**TASK INSTRUCTIONS**
Among the entries below, find each line holding "computer" and return it.

**TASK DATA**
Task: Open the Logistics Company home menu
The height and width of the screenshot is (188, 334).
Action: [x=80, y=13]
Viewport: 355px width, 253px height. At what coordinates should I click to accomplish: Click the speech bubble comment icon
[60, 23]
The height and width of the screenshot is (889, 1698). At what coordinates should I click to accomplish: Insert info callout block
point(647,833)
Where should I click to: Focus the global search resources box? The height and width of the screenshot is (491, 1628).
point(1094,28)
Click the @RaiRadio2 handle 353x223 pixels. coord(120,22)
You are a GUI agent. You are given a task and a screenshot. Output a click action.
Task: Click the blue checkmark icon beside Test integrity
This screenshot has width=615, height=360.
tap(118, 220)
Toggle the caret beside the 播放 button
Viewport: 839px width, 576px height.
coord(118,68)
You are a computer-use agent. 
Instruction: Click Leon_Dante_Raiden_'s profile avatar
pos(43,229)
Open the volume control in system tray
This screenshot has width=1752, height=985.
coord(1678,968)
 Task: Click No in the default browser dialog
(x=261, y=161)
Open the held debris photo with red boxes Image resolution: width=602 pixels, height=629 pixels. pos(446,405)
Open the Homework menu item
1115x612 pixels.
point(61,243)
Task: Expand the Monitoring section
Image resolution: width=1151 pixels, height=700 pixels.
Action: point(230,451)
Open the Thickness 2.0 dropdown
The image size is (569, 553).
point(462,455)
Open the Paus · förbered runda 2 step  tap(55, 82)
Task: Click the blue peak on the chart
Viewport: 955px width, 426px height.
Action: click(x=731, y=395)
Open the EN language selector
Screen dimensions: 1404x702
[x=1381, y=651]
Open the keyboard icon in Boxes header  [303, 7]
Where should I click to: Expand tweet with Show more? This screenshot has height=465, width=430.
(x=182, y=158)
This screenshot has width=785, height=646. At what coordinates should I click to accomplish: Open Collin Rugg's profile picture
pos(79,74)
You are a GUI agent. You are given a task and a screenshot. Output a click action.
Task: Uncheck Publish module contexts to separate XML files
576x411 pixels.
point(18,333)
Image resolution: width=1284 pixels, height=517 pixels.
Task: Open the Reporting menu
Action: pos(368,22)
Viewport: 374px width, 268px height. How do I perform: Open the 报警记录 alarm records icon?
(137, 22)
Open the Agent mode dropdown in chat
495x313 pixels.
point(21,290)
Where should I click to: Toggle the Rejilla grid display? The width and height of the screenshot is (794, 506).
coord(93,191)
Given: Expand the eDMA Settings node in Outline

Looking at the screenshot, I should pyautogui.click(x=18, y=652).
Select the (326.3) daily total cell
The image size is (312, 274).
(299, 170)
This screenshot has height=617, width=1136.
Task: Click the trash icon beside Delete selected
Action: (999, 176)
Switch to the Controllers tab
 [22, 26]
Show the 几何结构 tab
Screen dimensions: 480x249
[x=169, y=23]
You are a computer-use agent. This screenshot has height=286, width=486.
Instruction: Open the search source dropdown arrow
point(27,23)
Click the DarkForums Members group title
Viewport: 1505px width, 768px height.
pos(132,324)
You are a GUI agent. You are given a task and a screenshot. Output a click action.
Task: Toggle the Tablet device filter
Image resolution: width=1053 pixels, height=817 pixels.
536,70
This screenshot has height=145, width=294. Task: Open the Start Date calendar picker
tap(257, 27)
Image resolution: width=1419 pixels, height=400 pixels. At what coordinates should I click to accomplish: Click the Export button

**TASK RESULT**
You are a computer-use agent. 
You are a computer-use agent. This screenshot has height=286, width=486.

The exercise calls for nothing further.